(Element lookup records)
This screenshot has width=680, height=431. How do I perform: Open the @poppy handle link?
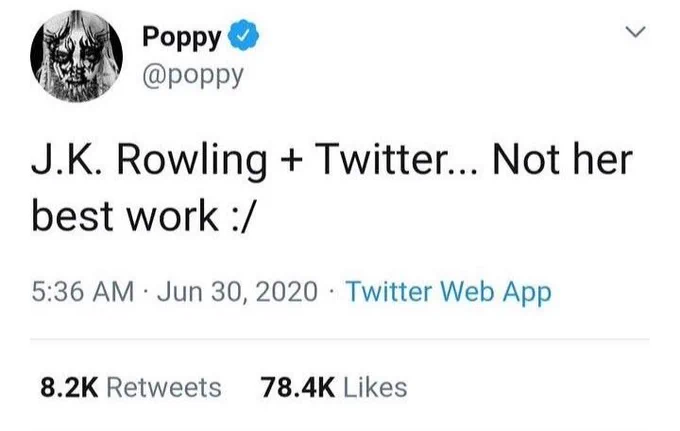click(193, 75)
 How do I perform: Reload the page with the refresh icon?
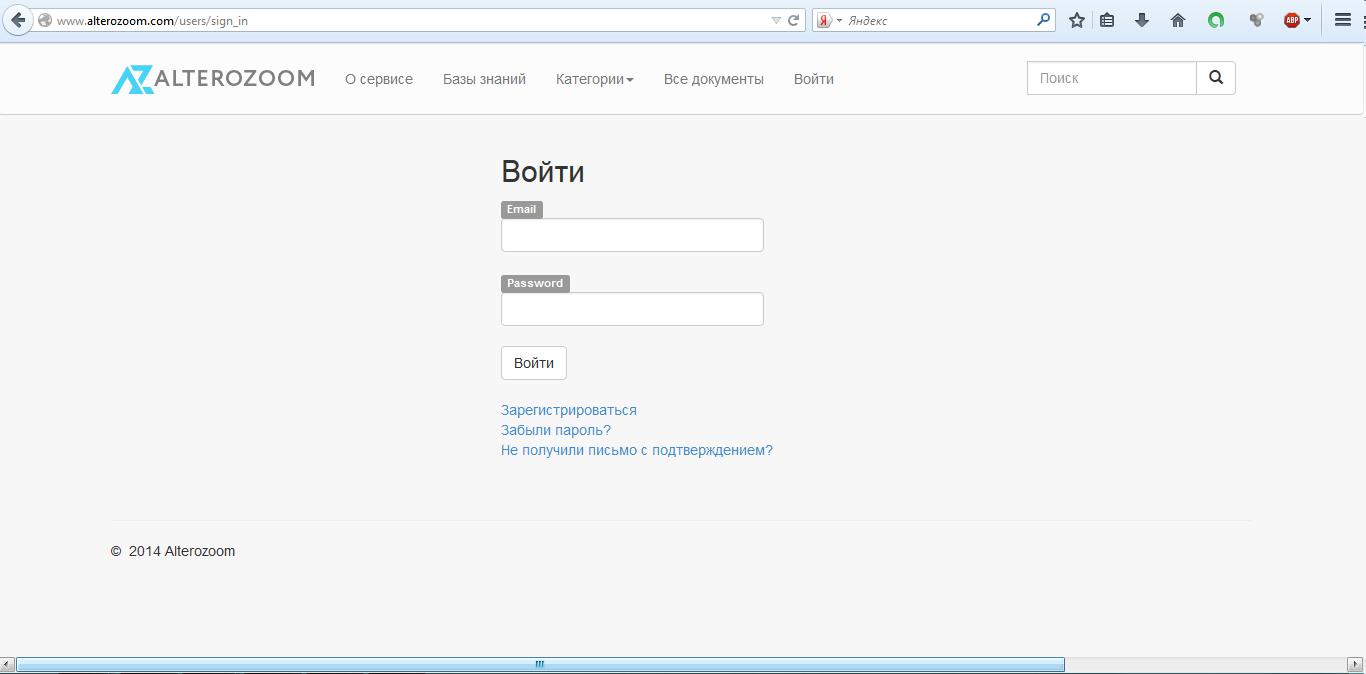tap(794, 20)
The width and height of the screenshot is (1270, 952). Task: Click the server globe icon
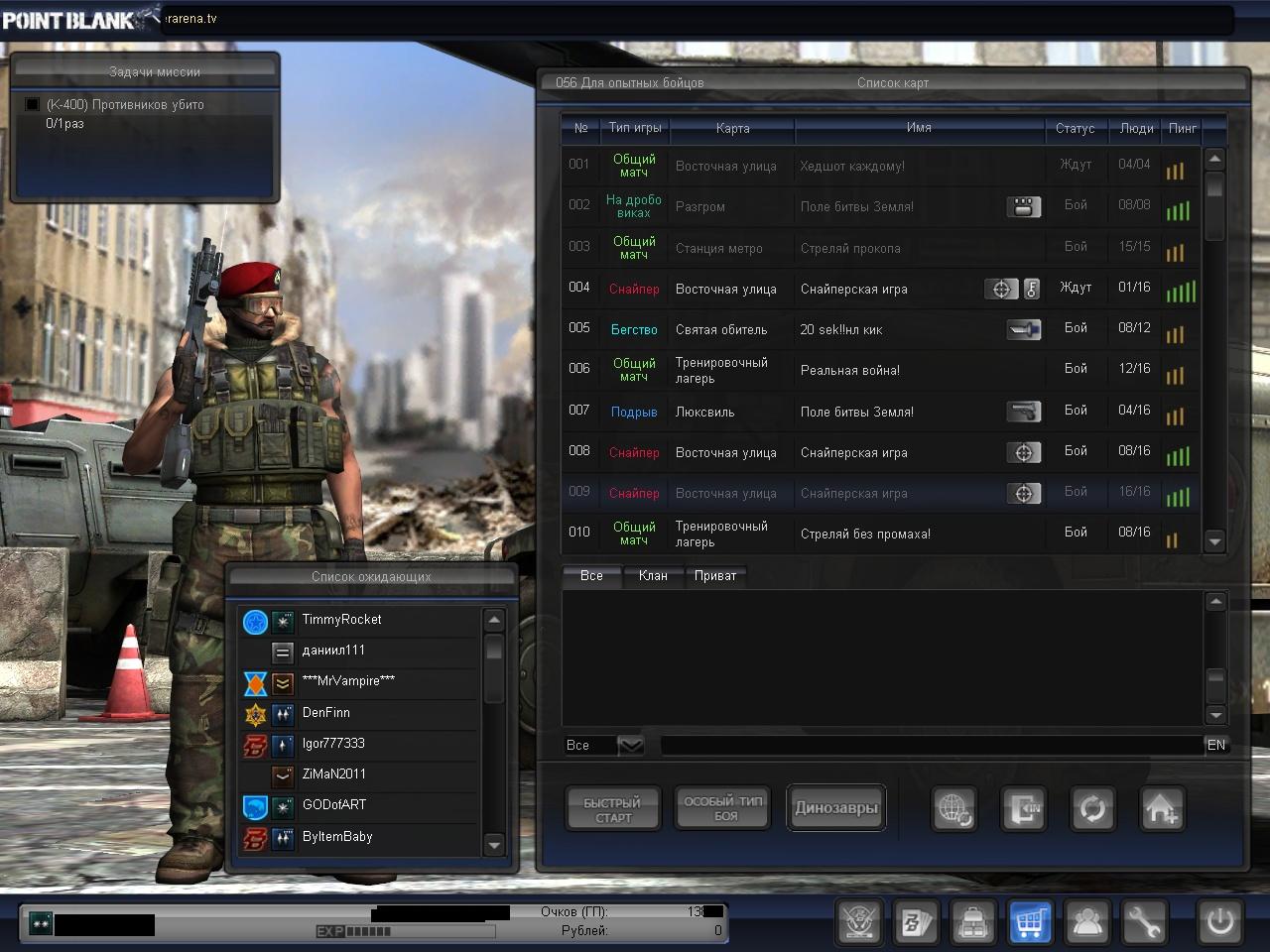tap(954, 809)
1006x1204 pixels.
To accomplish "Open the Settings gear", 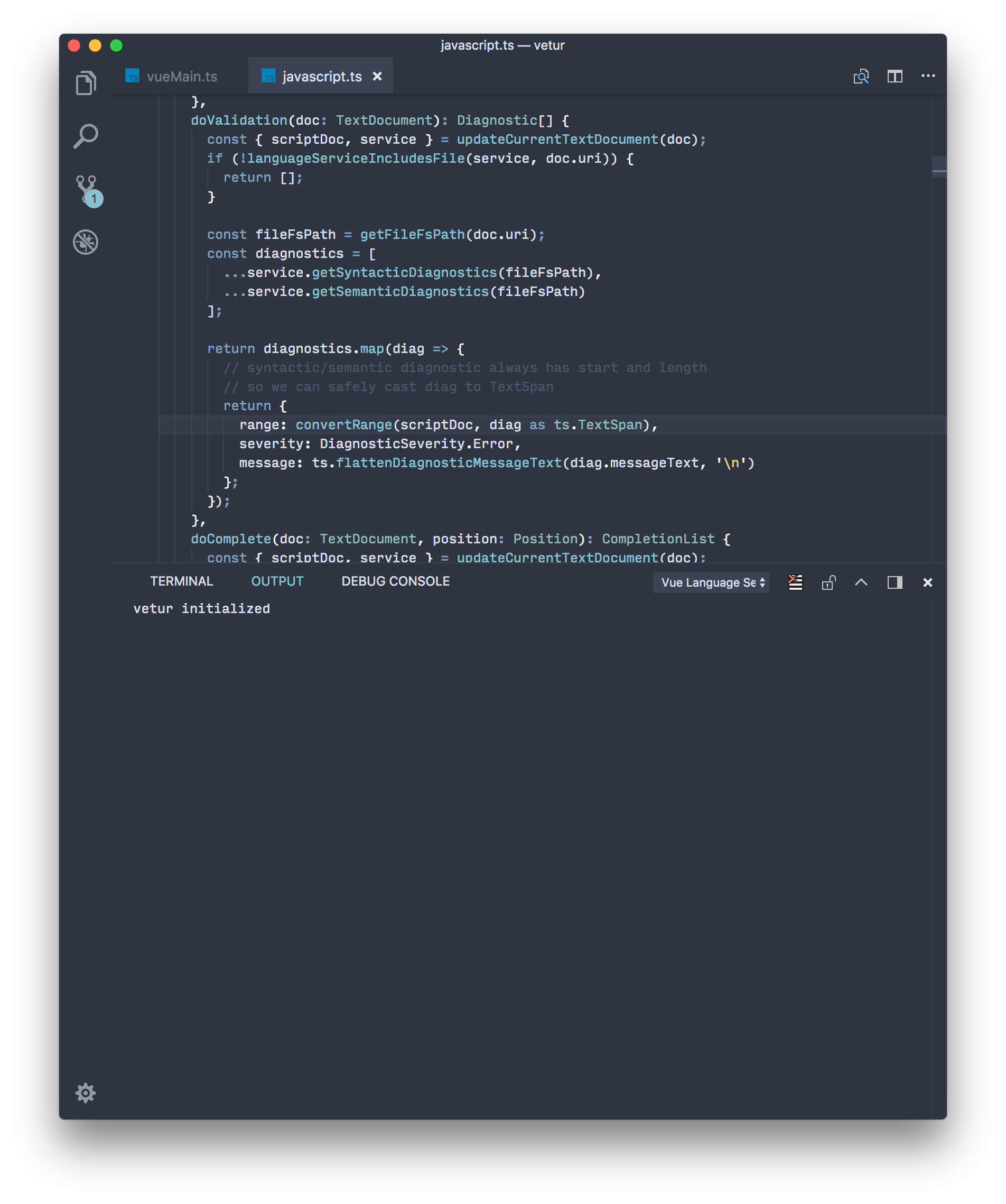I will (86, 1094).
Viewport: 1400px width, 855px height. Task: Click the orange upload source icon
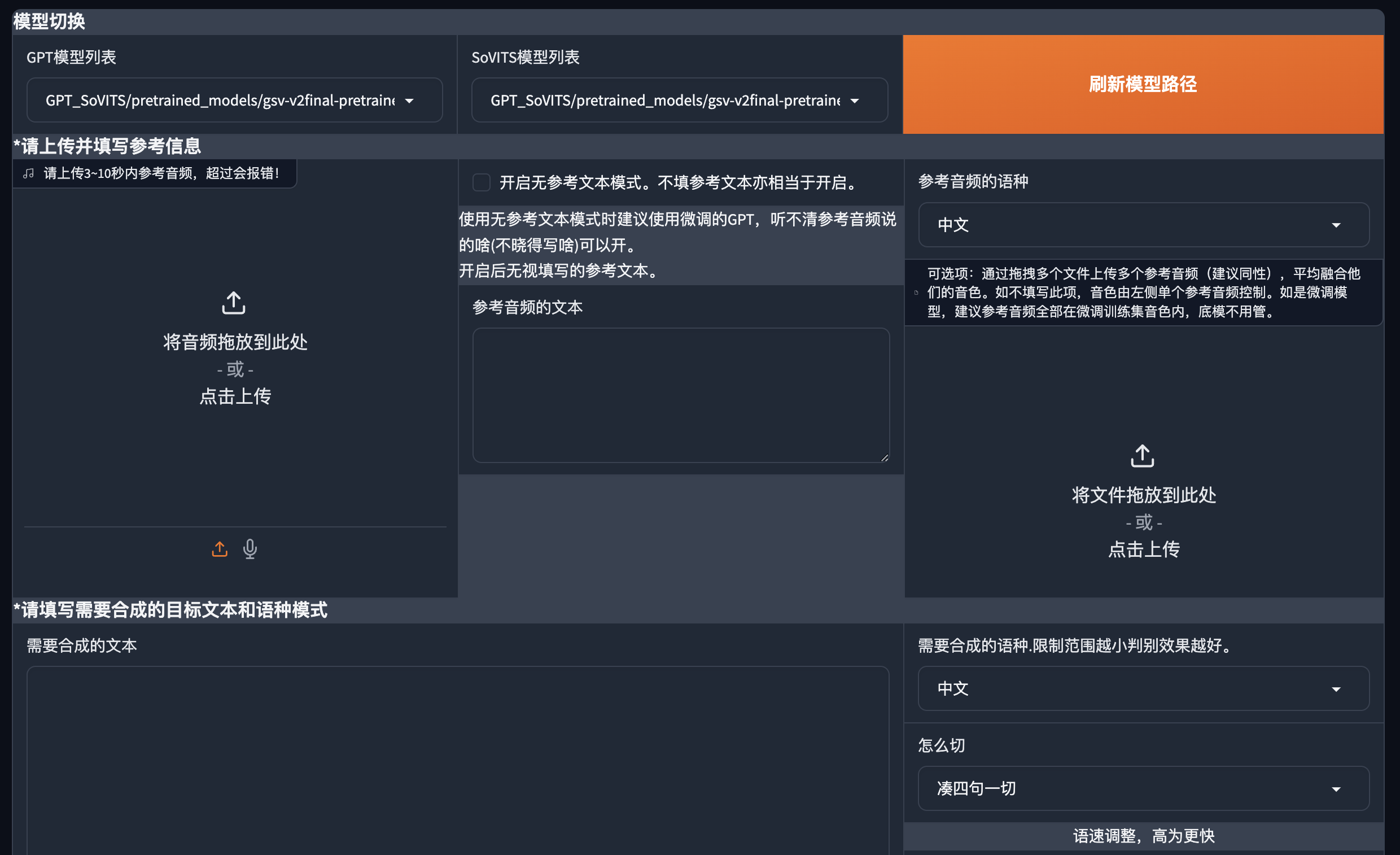pyautogui.click(x=220, y=549)
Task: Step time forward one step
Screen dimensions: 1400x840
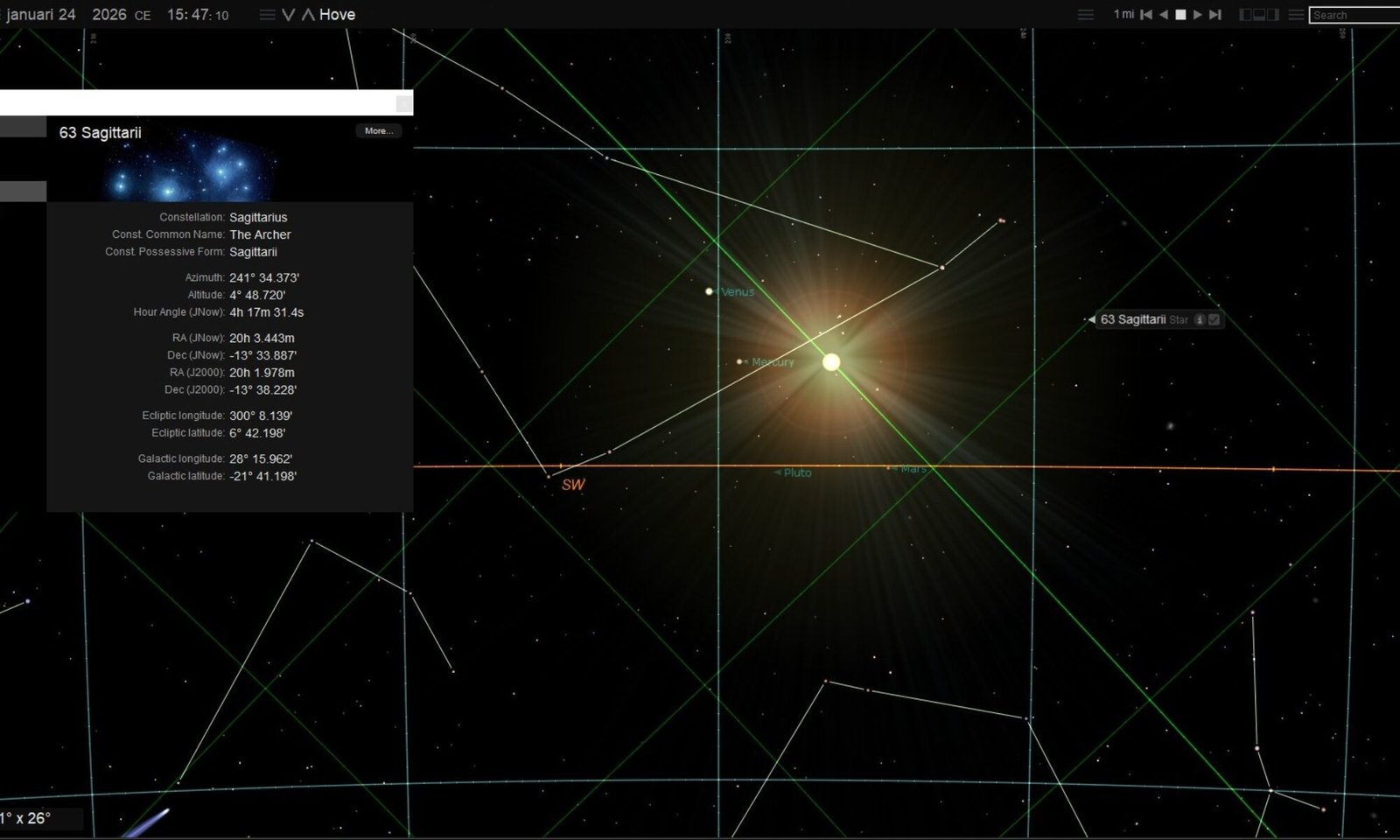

DIRECTIONS
Count the lines in the entries above that contain the string "height", with case taken into account, and give only the number.

RESULT FOR THIS EXERCISE
3